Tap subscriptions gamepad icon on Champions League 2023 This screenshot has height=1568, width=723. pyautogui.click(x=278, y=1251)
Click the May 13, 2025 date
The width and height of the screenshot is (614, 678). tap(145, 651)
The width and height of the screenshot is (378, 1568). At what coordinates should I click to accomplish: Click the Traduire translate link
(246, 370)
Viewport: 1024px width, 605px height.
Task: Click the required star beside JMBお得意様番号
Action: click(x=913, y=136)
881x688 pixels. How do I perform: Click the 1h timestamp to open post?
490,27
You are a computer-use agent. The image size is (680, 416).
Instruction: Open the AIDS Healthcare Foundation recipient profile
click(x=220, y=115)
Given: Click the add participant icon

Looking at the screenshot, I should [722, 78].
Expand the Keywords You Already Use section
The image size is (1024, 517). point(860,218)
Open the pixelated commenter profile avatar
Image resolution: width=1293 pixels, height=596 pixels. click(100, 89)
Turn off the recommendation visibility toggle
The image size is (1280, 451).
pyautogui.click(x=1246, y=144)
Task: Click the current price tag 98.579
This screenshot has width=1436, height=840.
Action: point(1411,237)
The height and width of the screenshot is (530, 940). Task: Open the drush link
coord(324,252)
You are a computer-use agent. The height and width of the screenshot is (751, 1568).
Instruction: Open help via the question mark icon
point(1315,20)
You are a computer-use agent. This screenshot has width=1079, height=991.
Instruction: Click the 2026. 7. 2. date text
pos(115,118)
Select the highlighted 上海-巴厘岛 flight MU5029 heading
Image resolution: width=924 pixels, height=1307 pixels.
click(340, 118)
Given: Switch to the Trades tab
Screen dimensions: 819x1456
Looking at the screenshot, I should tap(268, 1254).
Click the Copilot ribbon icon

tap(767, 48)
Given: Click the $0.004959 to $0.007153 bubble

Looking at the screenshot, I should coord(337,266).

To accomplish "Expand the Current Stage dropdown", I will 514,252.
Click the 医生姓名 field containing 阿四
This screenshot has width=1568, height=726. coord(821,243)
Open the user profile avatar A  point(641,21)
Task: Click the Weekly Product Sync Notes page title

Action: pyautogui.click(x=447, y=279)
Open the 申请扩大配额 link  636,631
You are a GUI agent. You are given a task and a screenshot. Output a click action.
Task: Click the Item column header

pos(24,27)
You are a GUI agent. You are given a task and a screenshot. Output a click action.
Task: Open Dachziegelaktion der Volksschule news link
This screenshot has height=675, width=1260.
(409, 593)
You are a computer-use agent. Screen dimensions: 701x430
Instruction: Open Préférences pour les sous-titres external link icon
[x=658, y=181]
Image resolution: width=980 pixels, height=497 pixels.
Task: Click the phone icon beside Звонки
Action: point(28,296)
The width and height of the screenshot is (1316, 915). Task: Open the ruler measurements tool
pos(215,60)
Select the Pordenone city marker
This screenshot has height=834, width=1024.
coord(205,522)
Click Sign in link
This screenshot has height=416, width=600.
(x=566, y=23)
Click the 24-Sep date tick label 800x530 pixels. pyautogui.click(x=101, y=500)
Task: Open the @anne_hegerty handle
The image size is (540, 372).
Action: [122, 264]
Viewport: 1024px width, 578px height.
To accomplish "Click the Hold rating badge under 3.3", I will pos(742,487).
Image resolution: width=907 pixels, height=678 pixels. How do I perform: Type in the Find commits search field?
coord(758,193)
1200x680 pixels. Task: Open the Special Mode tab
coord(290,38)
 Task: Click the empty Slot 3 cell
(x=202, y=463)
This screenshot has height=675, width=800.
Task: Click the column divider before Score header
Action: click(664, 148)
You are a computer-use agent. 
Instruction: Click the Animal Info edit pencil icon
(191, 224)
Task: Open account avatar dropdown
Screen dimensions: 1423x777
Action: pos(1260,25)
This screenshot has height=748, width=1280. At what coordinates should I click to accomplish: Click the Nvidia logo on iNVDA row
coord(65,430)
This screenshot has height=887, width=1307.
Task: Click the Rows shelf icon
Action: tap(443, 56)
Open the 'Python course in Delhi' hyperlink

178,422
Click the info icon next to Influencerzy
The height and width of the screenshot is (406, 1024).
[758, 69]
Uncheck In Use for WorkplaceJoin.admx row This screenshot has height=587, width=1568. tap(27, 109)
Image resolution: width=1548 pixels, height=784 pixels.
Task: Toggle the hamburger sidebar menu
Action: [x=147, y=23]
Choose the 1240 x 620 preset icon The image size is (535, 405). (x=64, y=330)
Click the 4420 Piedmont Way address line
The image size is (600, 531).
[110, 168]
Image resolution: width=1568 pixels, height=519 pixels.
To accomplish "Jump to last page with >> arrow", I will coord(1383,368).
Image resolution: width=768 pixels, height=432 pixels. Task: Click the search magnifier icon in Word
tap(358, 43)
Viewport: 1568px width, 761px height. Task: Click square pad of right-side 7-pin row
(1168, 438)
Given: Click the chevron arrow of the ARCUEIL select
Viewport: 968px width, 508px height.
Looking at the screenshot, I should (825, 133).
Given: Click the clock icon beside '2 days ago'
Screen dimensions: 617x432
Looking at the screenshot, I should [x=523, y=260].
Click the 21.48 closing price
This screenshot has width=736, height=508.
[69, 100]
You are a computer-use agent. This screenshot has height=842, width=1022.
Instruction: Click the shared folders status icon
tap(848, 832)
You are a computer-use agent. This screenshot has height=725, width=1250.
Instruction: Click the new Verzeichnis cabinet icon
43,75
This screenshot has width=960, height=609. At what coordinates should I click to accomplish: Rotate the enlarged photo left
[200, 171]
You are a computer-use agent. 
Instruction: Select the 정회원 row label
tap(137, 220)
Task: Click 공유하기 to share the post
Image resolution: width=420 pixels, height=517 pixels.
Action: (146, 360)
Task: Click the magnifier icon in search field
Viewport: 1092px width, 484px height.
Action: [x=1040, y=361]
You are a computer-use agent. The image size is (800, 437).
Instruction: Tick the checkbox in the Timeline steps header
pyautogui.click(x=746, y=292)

· · · · ·

◆ What is being asked ◆
Out of the records above, pick each line that contains the string "will".

◆ Your response ◆
To accomplish "Expand the Current Stage dropdown", I will 514,252.
To accomplish "Click the Hold rating badge under 3.3", I will pos(742,487).
To accomplish "Jump to last page with >> arrow", I will coord(1383,368).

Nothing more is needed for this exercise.